Earlier this month, Fidelity Investments, the largest manager of money market mutual funds with over $500 billion, posted a Q&A piece entitled, "A Discussion of the Expiration of the U.S. Treasury Temporary Guarantee Program for Money Market Funds," which discussed the ending of the Treasury Guarantee, recent market conditions, and expenses associated with the program. We excerpt from the article below.

The Fidelity Q&A first asks, "Q: What has happened to the U.S. Treasury Temporary Guarantee Program for Money Market Funds?" It says, "A. As planned, the program expired on September 18, 2009. Fidelity's general purpose and tax-exempt money market funds had participated in the program since its inception in September 2008. However, Fidelity's money market funds that invest primarily in U.S. Government and Treasury securities had not participated in the program since April 30, 2009. Under the temporary program, the U.S. Treasury guaranteed the share price of any publicly offered eligible money market mutual fund that applied for and paid a fee to participate in the program. Throughout its duration, the coverage applied only to investments held in participating money market funds as of the close of business on September 19, 2008."

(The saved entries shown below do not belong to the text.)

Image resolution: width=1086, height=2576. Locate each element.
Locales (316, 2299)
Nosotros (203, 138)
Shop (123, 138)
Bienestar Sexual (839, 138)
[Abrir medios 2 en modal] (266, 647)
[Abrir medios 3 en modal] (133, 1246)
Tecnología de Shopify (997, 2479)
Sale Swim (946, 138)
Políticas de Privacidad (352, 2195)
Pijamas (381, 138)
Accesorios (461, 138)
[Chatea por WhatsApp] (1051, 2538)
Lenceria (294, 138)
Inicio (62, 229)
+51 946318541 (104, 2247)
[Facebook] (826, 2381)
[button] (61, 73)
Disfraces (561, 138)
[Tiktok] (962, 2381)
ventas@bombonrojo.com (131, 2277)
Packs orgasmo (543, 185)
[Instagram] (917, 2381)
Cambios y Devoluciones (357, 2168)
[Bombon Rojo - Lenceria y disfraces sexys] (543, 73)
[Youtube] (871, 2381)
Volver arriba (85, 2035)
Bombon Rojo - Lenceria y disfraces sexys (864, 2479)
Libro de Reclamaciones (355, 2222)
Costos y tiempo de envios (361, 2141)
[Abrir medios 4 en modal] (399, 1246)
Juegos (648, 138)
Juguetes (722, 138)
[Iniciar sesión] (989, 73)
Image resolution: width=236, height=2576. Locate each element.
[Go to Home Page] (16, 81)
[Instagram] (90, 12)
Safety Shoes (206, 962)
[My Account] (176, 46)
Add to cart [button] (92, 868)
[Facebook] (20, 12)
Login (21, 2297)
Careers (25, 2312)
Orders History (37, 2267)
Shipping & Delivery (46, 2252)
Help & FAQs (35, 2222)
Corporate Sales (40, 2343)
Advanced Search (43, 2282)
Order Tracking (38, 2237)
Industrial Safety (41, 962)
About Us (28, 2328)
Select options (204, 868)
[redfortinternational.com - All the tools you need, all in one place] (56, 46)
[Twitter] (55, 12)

The brief then asks, "Q. Have short-term credit market conditions improved over the past year? If so, what does that mean for Fidelity's money market funds?" It answers, "A. Overall market conditions for money market investing have improved since the Treasury program began last fall. Even though it was highly unlikely that the coverage would have been needed for any of our funds, we understood that the program reassured some of our investors. Fidelity money market funds continue to invest in high-quality securities, and our customers continue to have full access to their investments any time they wish. Most importantly, we have been proactive in keeping our money market funds safe and in protecting the $1.00 net asset value, which has always been our #1 objective in managing these funds."

It continues, "Q. Why did Fidelity participate in the Treasury program to insure money market funds? A. At the time the temporary program began, Fidelity and the Board of Trustees for the money market funds believed it was in the interests of our fund shareholders to participate in the temporary program. Again, though we believed it was highly unlikely that the insurance would be needed for any of our funds, we wanted to reassure our investors that their money market funds would continue to provide safety and liquidity for their cash investments. Q. How much did Fidelity's funds pay to participate in the program? A. Each of Fidelity's funds paid 0.04 percent, or four basis points, to participate in the program over the insured period."

Next, the Q&A asks, "Q. How will my fund's expenses be affected now that the Guarantee Program has expired?" It answers, "A. Now that the Guarantee Program has expired, each money market fund will no longer charge fees to be covered under the insurance program. Each fund will charge expenses as it did before the Guarantee Program, as detailed in the fund's prospectus." It also asks, "Q. Is the program expiring for all money market funds or are there money funds that will still carry the insurance?" It answers, "A. As of September 18, 2009, the program has expired for all money market funds. Again, the program was temporary in nature and the coverage applied only to investments held in participating money market funds as of the close of business on September 19, 2008."

Finally, it asks, "Q. Should an investor take action now that the insurance has expired?" It responds, "A. Your investment decisions should be based on your own personal investment goals. If your question is about the safety of your money market investments, we can tell you that our funds continue to invest in money market securities of high quality, and our customers continue to have full access to their investments any time they wish. Most importantly, we have been proactive in keeping our money market funds safe and in protecting the $1.00 net asset value, which has always been our #1 objective and will continue to be our main priority in managing these funds."